The federal finance ministry in Berlin, which owns 43.4 per cent of IKB through the KfW state investment bank, has continued to pump money into the bank for fear of greater consequences if the bank collapsed with debts estimated at €24 billion.
After news of the latest cash injection emerged yesterday, the first calls came to let the bank fold.
"The bank is dead; it is not worth a dime," one Frankfurt trader told a German news agency.
"The bank can no longer be saved," said the Financial Times Deutschland, drawing parallels with the sale of Bear Stearns to JPMorgan. The central problem with the IKB, the newspaper noted, is that no one is really sure how much it and its subprime-tainted assets are worth. Berlin's hopes of raising €800 million from the sale of its stake in the bank were, it said, "nothing but air".

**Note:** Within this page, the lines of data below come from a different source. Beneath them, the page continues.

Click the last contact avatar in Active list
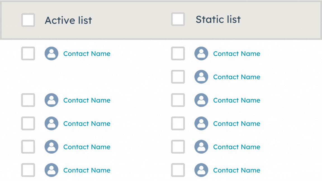Screen dimensions: 322x181 pyautogui.click(x=51, y=170)
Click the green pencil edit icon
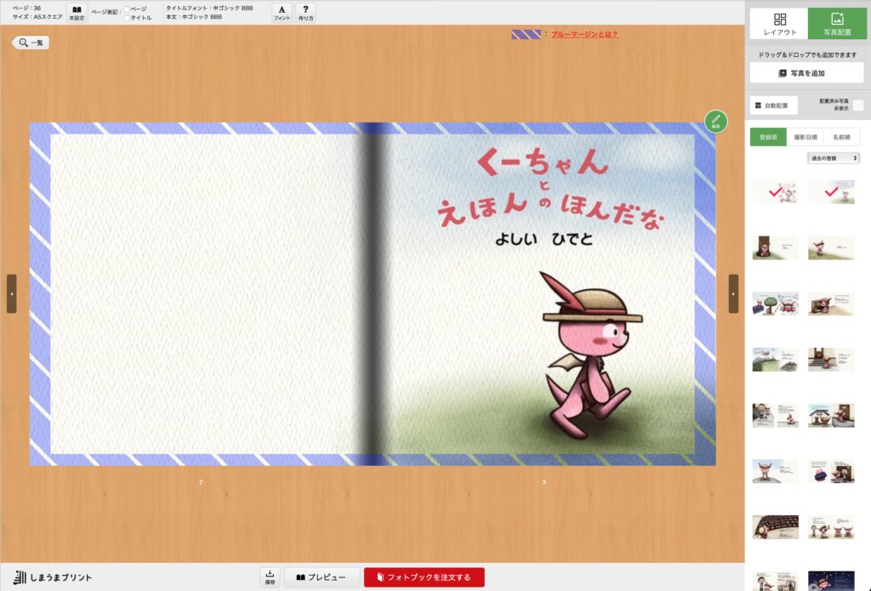871x591 pixels. tap(716, 122)
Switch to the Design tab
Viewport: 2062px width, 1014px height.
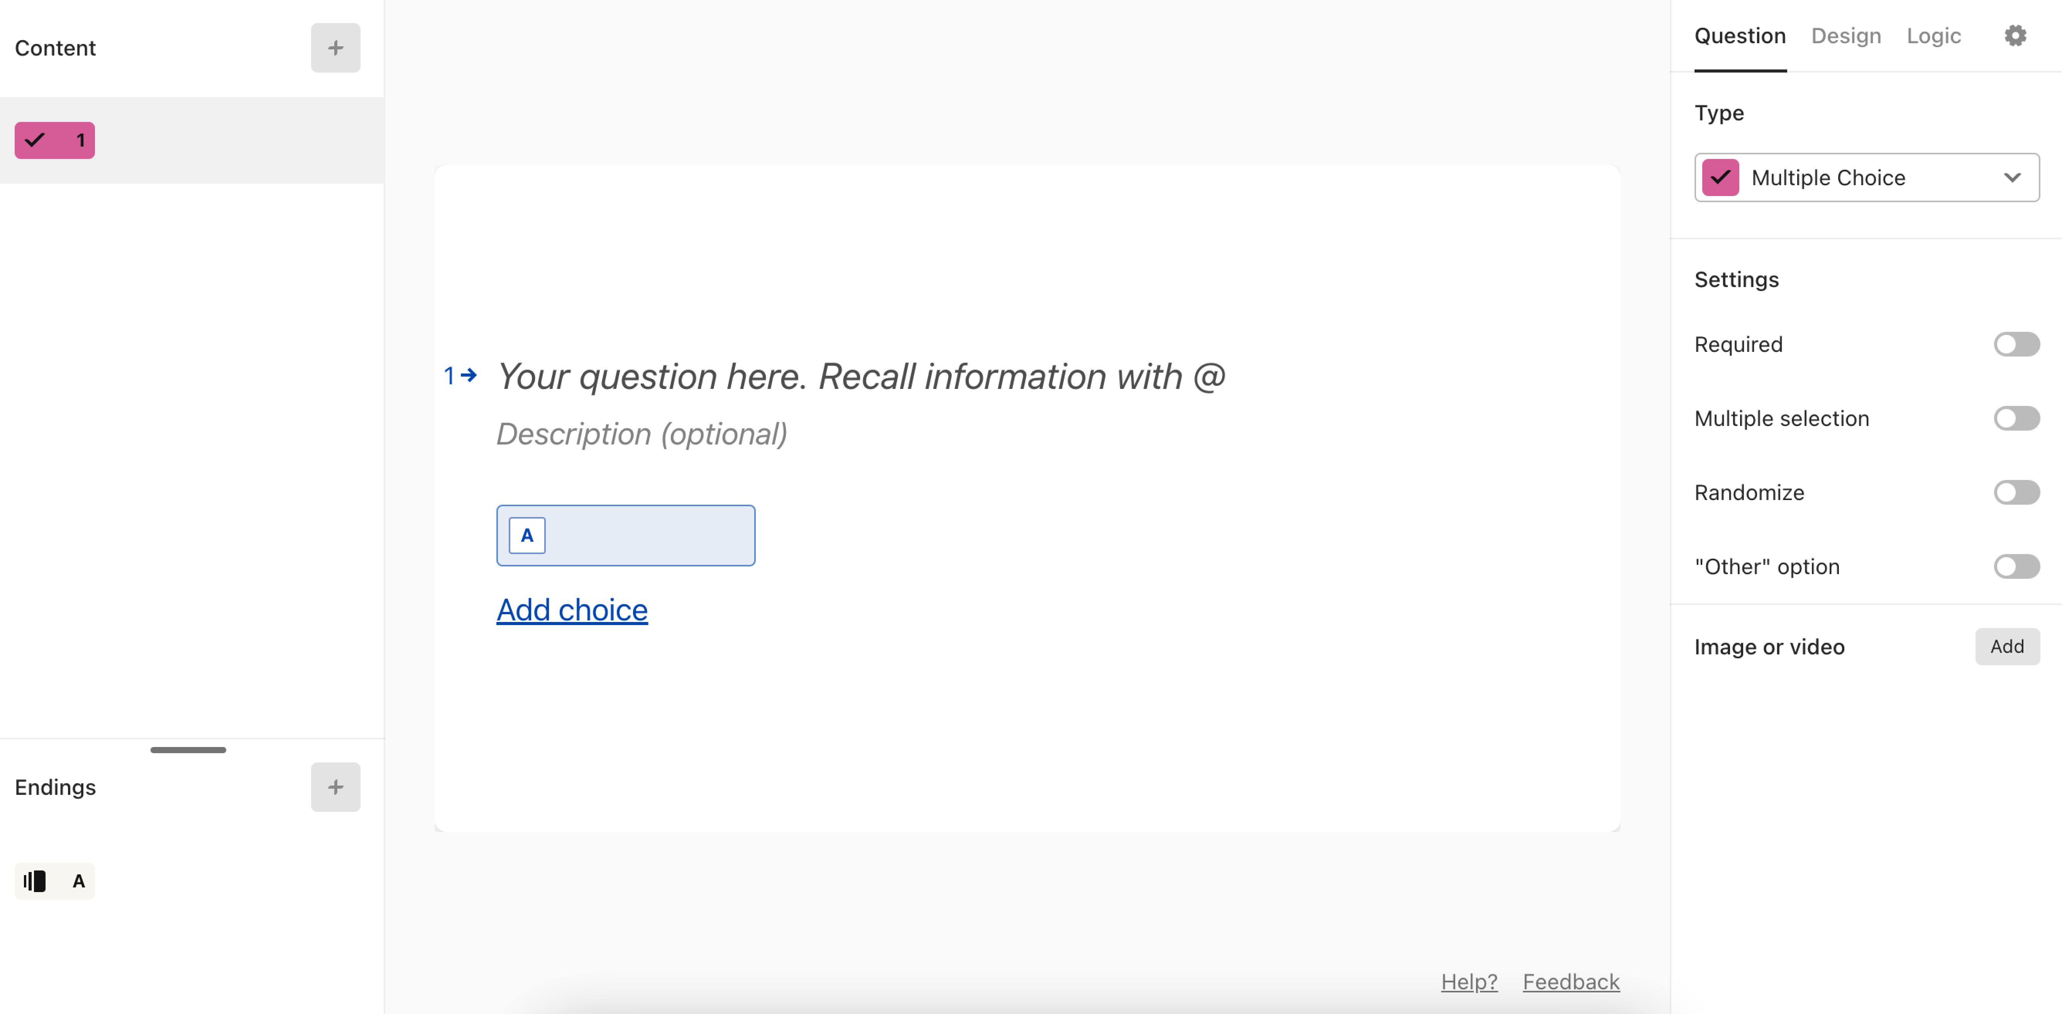[x=1845, y=36]
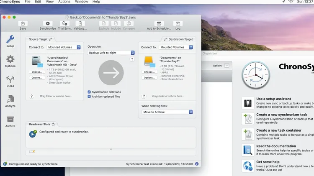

"The cleanest way would be to let the bank move into insolvency and compensate creditors in pecking order."
Meanwhile, Mr Ackermann's apparent call for greater state intervention in the financial crisis has stirred up a new round of debate in Germany about using public money to save private banks.
Bundesbank president Axel Weber said it was "banks who needed to act first".
Germany's federal economics minister Michael Glos was more outspoken.
"From the same management floors that demand less state, we suddenly hear calls for more state," he said. "That won't do anything to calm the current situation."
Thomas Straubhaar, one of the economic "wise men" advisers to the federal government, said: "Profits are to be privatised and losses nationalised - I consider that screamingly unjust."
Mr Ackermann rowed back yesterday, claiming his original statement from Tuesday was limited to the US property market.